Task objective: Extend the GeForce RTX 2080 benchmark passage below, continuing after its final sentence.

Text provided:
Of course we started with 3DMark. The Time Spy test gave us 9,505 points, while the Fire Strike Ultra test returned a score of 6,498. For the sake of comparison, the GeForce GTX 1080 Ti managed 8,829 and 6,814 points respectively. The GeForce GTX 1080 scored 5,200 in Fire Strike Ultra. We ran the Star Swarm stress test and got an average of 86.31fps. Unigine Valley gave us an average of 82.4fps, nearly equalling the GeForce GTX 1080 Ti’s 83.3fps, but with a minimum of 34.7fps exceeding the older flagship’s 20.2fps, indicating less severe dips and a smoother overall experience. As we can see, it isn’t a clear sweep for the GeForce RTX 2080 compared to the GeForce GTX 1080 Ti, but it’s pretty close. This would have been cause for celebration if the new card was priced lower, in line with the GeForce GTX 1080, but it isn’t.

Collected material:
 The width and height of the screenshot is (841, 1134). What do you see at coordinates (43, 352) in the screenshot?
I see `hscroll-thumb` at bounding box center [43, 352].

Reply to the exercise:
Shadow of the Tomb Raider was one of the three games that Nvidia used to show off its RTX features at the launch event, and it’s the only one to have actually released so far. However, neither ray tracing nor DLSS have been implemented yet. It’s also important to note that this game will use ray racing only for shadows; the actual scenery and characters on screen are rendered normally. According to Nvidia and developer Square Enix, we’ll be able to see incredibly realistic shadows that interact with and overlap each other, and account for multicoloured point or area light sources as well as diffused, reflected, and scattered light. As people and light sources move, shadow opacity, occlusion and intensity will change dynamically. This doesn’t really sound critical to gameplay, but from the demos available, it could make the game a lot more immersive. Fore more about ray tracing and DLSS, including test results using Nvidia's canned demos, check out our complete guide to the Turing architecture.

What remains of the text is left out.